Every year I take a writing retreat at The Evangelical Institute of Biblical Studies (link to website) in Greenville, SC. Affectionately called “EI,” it’s a tiny two-year Bible school (with an optional third year) that sits atop the highest mountain in Greenville County, with a lush campus and gorgeous views.
How tiny? Well each year about fifty students come from many states and other countries all over the world (Japan, Brazil, Mongolia, Latvia, Kenya, Indonesia, Peru, and Thailand come readily to mind) to study the Word of God together and to deepen their relationship with the Lord.
When we first heard about the school in 2006—when by that time it was 40 years old—Tim and I looked at each other and said, “We lived in Greenville for all those years without ever hearing of this school?”
EI isn’t known for self-promotion, that’s for sure. But through the years Christian workers and missionaries have gone out from the school and sent others to be educated there.
Early on, Tim and I both thought that going to a Bible school for two or three years after high school wasn’t the best use of one’s money. After all, one could take Bible courses at a Christian college while one was learning a marketable skill, couldn’t one? And one could engage in Bible studies elsewhere and study the Bible on one’s one, couldn’t one?
As we got to know more and more of the young people from the school, as we occasionally sat in on “Monday Night Meeting,” which is open to the public, and as our older child had some significant negative experiences at another local institution of higher learning, we began to rethink our thinking.
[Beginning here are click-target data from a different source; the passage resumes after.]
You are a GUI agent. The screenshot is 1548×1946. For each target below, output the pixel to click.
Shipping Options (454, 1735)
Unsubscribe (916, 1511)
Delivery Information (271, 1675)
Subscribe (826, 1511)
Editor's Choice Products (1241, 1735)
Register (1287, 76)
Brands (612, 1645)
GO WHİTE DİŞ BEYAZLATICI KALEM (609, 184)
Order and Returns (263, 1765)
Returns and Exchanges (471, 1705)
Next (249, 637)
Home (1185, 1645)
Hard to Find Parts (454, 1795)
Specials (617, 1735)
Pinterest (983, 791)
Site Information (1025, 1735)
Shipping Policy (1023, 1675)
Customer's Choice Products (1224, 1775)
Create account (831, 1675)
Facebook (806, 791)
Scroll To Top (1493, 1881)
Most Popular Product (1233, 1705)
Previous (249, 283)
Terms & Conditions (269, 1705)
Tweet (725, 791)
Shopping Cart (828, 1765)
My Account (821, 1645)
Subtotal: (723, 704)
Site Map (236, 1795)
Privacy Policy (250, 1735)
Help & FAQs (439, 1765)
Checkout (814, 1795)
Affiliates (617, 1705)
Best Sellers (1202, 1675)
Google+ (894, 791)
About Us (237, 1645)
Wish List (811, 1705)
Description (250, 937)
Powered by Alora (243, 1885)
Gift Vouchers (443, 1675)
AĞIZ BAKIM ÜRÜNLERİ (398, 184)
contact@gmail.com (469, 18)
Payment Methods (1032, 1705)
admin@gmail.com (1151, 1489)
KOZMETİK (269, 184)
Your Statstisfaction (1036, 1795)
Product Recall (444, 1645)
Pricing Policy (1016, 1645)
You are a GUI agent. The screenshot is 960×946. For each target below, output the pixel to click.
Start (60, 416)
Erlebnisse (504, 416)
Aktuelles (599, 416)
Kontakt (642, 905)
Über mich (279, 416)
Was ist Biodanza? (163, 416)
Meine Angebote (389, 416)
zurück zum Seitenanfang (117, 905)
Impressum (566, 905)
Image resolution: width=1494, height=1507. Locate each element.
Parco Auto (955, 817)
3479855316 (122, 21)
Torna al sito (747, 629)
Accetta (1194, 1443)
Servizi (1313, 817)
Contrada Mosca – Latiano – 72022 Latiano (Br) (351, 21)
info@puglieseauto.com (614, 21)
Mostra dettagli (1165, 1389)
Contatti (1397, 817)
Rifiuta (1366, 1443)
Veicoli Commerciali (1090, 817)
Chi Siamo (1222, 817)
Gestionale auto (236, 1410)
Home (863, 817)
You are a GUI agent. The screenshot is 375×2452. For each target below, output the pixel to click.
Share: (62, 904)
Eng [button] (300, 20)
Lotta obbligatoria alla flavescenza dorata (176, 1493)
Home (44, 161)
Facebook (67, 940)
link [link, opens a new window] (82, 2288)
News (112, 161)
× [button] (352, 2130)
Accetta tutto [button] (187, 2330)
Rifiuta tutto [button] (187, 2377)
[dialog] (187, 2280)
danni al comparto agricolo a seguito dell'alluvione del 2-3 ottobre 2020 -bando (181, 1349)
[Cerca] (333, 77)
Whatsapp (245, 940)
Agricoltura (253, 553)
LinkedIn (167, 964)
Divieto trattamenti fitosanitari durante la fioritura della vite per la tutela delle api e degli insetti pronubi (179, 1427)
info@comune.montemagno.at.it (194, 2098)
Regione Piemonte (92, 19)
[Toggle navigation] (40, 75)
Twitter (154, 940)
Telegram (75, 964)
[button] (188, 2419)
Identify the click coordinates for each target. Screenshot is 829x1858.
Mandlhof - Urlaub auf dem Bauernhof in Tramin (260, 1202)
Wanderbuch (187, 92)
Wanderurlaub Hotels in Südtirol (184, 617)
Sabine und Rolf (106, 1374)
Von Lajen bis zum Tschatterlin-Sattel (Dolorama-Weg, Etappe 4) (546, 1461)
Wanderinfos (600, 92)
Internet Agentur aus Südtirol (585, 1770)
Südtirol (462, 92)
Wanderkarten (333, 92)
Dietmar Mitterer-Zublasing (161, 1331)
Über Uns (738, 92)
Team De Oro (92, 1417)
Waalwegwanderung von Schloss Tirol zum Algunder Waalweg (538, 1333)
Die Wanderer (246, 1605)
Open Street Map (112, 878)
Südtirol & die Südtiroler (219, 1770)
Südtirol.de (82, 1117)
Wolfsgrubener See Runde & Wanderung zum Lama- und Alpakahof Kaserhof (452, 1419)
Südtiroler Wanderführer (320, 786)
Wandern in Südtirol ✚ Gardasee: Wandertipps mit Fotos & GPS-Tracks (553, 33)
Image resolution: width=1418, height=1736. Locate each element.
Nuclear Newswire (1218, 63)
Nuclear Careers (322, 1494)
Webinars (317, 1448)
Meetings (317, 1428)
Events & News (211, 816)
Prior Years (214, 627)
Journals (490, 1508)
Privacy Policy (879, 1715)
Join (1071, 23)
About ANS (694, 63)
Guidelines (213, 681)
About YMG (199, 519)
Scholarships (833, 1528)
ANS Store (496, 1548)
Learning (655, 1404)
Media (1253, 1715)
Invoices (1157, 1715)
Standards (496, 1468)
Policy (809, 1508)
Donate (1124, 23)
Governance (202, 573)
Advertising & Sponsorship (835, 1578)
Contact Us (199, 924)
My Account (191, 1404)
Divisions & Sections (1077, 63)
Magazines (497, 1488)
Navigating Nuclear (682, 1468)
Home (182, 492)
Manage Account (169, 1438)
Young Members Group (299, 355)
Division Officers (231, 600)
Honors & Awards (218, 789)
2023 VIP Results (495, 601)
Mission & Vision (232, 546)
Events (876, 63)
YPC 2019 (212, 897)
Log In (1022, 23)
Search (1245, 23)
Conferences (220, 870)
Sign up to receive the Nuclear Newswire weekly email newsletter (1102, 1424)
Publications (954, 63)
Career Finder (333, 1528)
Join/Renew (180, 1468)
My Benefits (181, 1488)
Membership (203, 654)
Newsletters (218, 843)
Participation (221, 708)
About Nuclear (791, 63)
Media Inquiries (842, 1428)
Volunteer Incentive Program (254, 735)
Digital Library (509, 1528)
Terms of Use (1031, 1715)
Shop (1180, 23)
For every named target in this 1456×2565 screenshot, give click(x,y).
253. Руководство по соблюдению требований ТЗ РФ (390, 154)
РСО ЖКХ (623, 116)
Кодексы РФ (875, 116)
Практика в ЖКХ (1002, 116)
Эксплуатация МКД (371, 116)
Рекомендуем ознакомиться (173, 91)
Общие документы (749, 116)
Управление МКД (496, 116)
Ultimately we both began to urge Child #3 to attend there. She had already taken a dual credit Old Testament class at a local Christian college. But when she went to EI and had to take Old Testament again, I asked her, “How do the two classes compare?”
She said, “There’s no comparison. The other professor just told Bible stories, and I already knew them. Mr. Nuernberg digs into the Bible and pulls out applications that I’ve never seen before.”
Our daughter began to write songs based on what she’d been learning in her Bible classes, especially during the monthly prayer and fasting days, and sing them in coffee shops.
She developed deep friendships with people from very different backgrounds and from different parts of the world. Her love for the Lord and others strengthened.
This daughter went on to become a manager at a local bakery, marry, and study sustainable agriculture at the community college, but EI helped her have foundations for living.
While our daughter was in school, we still weren’t sure about EI for our last child, because he wasn’t academically inclined, and we knew that EI’s work was quite rigorous, with a considerable amount of reading and papers to write.
Heart-breakingly, this son also wasn’t a Christian and was willing to say so.
However, as we prayed, two things happened. We saw how gently and kindly the teachers of EI worked with students who had learning disabilities of one sort or another. They allowed them to finish some assignments over the breaks. They spent extra time with them.
And our son decided he was willing to go. “This is God’s last chance to show up in my life,” he said to me. We told him not to pretend to be a Christian when he applied, but to be honest with the dean of men. He was, and he was conditionally accepted.
And we prayed. As it turned out, students and teachers at the school were praying for him too.
His first semester our son figured what’s the point, didn’t study, goofed off, and continued to answer me and others with monosyllables or arguments.
But one day in March of his first school year, when I picked him up to take him home to do his laundry, I said the usual as we pulled out of the parking lot, “How’s it going?”
He turned and looked at me (unusual in itself) and replied, “Really good, actually.”
My heart almost stopped. “Oh? What’s different?”
“I was saved this week.”
Tears sprang to my eyes, making it hard to see the road, and I struggled to keep my voice steady. “Oh, that, that’s, really good. I’m, I’m really glad to hear that. Ummm . . . can you tell me about it?”
He proceeded to remind me about a friend of his who was being sexually abused. I had known something of this, but listened soberly. He had asked his classmates to pray for her, which meant almost everyone on campus was praying for her, as they were praying for him.
That week, because of circumstances with this friend, he was brought to the end of himself knowing that what was going on was far more than he himself could handle, and he asked the Lord to rescue him.
And yes, the Lord did show up in his life.
The next year and a half of Bible school showed a completely different young man. He stopped arguing. He was eager and willing to learn. He sought God and prayed for others. He and I had deep conversations about the things of the Lord and how to pray for and help those who have been abused.
This son went on to become a house painter, but he also wants to do foreign mission work, which is what he used to talk about doing when he was five years old.
The financial debt? They both had theirs paid off in a year or less.
The rewards? They last for a lifetime.
Once a year now, I spend five days at this little campus, writing, reading, and praying. I walk the grounds and remember what the Lord has done, and I praise Him.
For anyone who wants to have a deeper understanding of the Word of God, not just in order to know the Bible, but in order to know God, for anyone who wants to get to know others who also long to know Him, I give The Evangelical Institute of Biblical Training my highest recommendation.
Their mission, they say is to “train believers to live like Christ, for Christ, out of the riches of Christ, anywhere in the world.” I believe they take their mission very seriously, and the fruit of their work proves it out.
Note: I received my son’s approval before posting this piece.